Le Ciel n'aime pas le bleu
de Christophe Paviot
J'ai lu - Nouvelle génération 2004 /  4.50 €- 29.48  ffr. / 188 pages
ISBN : 2-290-32335-7
FORMAT : 11x18 cm

Ouvrage paru une première fois en 2000 (Le Serpent à plumes).

Fantasia chez les ploucs ?…

Christophe Paviot signe d’une encre bileuse le roman superbe et gore d’une vie sacrifiée. On croirait l’évocation naturaliste des profondeur rurales de notre France, le tableau acide d’une campagne en rien édénique mais ayant plutôt conservé sa brutalité naturelle en l’adaptant tout simplement à la modernité : machinisme, eugénisme et pédophilie sont les grands thèmes de ce roman triste.

Orphelin d’explorateurs morts parmi les trésors khmers, bobo parisiens ayant trahi de toute façon leur mission parentale, le narrateur, Lebenn, fait ce choix étrange de retourner à la source de son malheur : la ferme de Noël et Gisèle, l’oncle et la tante à côté desquels les Bidochons gagnent une aura disneyenne… La source du mal, c’est Noël et ces souvenirs terribles qu’il a façonnés sans vergogne sur le corps innocent de l’enfant d’alors. Christophe Paviot nous en fait le récit impudique, pornographique même. C’est difficilement supportable. Les souvenirs de l’inceste côtoient la description de la vie rurale bretonne, glauque, sale, primitive. On comprend que le tableau est nourri des souvenirs eux-mêmes salis de l’enfant, et que d’autres, chanceux, se remémoreraient une contrée plus verte et chatoyante…

Car, malgré cette faune en effet patibulaire, l’auteur ne livre pas un roman désabusé, qui serait écologique de son anti-écologisme même. La nature ? «Elle ne digère pas.
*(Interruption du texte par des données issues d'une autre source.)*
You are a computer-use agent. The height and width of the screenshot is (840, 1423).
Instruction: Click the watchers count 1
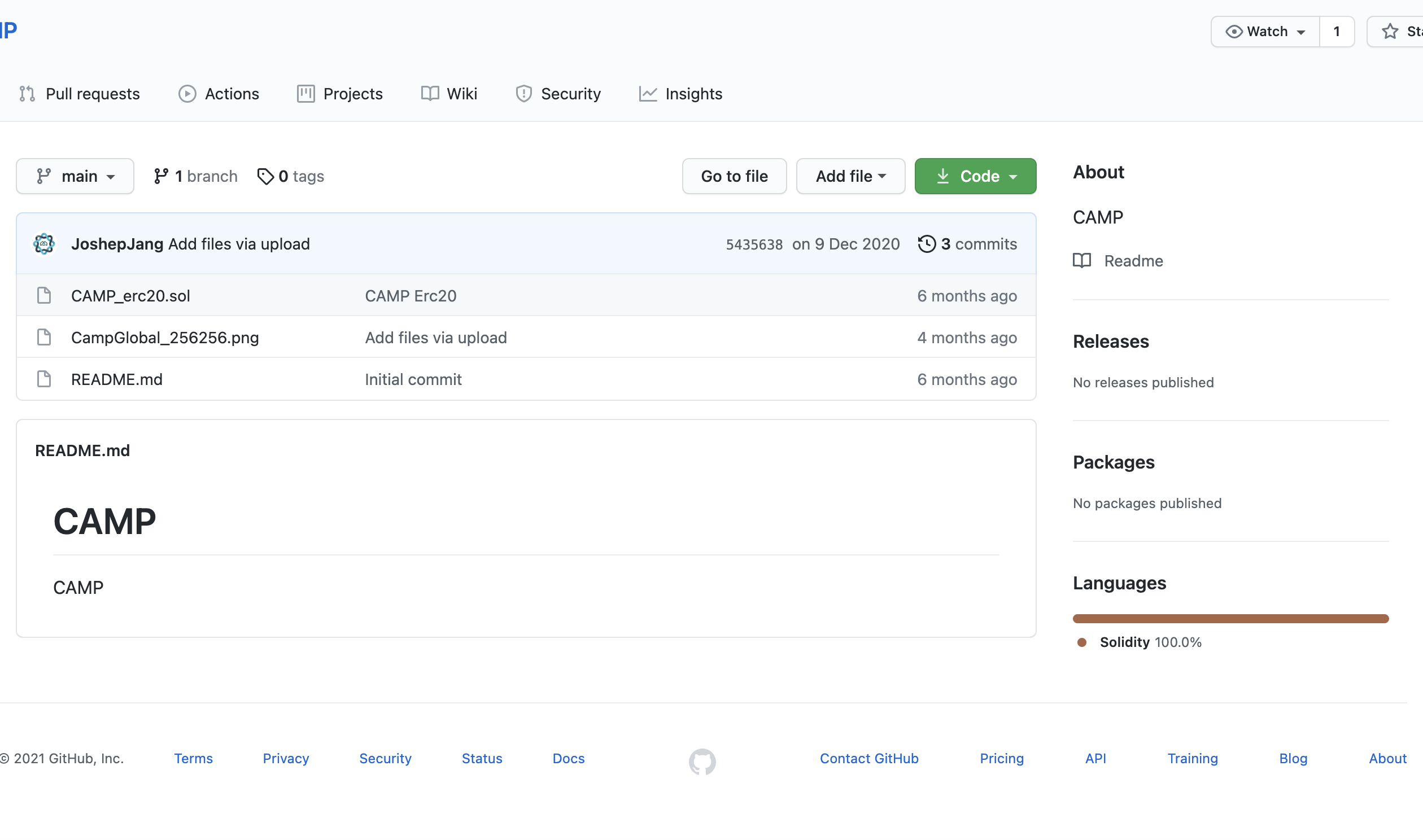click(x=1337, y=32)
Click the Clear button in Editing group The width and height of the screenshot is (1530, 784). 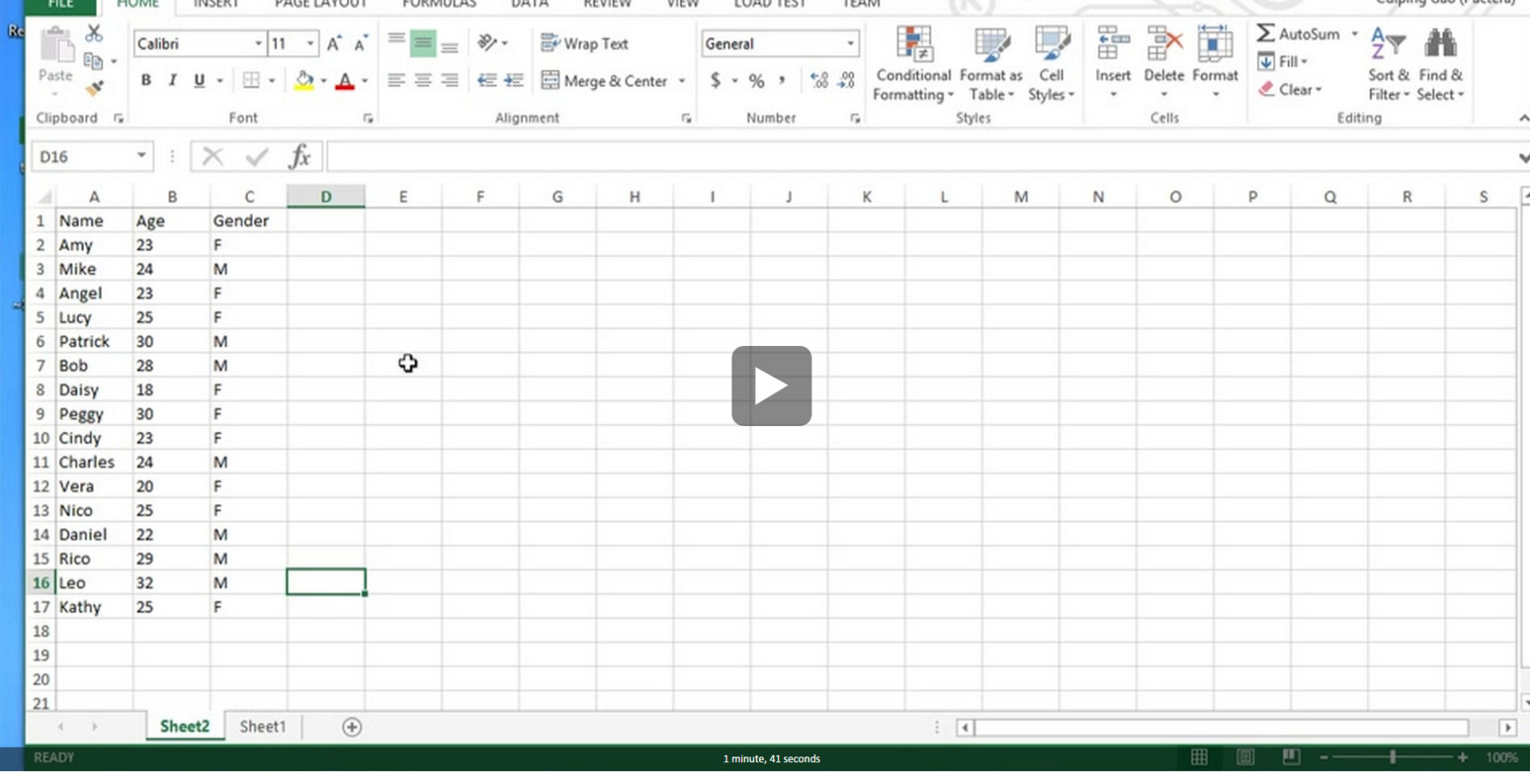coord(1293,90)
Elle est incapable de digérer l’urbain, elle fait la gueule, elle nous montre l’humain.» (p.65) C’est le sacrifice de l’enfance qui est au centre. La ferme n’en est que la scène. Los Angeles, ville emblématique où Lebenn finit par échouer, n’est pas un cadre plus amène pour son malaise : «on a tous notre part de fardeau qui nous attend quelque part, sauf que ce quelque part, c’est souvent, c’est toujours au même endroit, c’est ici.» (p.179) Impossible de fuir donc… On devine l’issue d’une telle dérive…

Avis donc ! Si la plume est belle, maîtrisée et mérite certainement un détour, le propos est plus que grave et devra donc dissuader les âmes en quête d’une nourriture plus légère et joyeuse. Le roman rentre dans un genre en vogue, celui de l’évocation du soi, brute, presque complaisante, sous couvert de littérature : adultère, inceste, pédophilie, deuil alimentent peut-être trop les étals des libraires. Signe de temps moroses, au romantisme pesant ? On refermera sans doute le livre avec une envie de sucre, de lignes plus sautillantes et désinvoltes. Dans la même collection, Régis de Sà Moreira nous donne un antidote tout aussi littéraire : Pas de temps à perdre (J’ai Lu, 2003).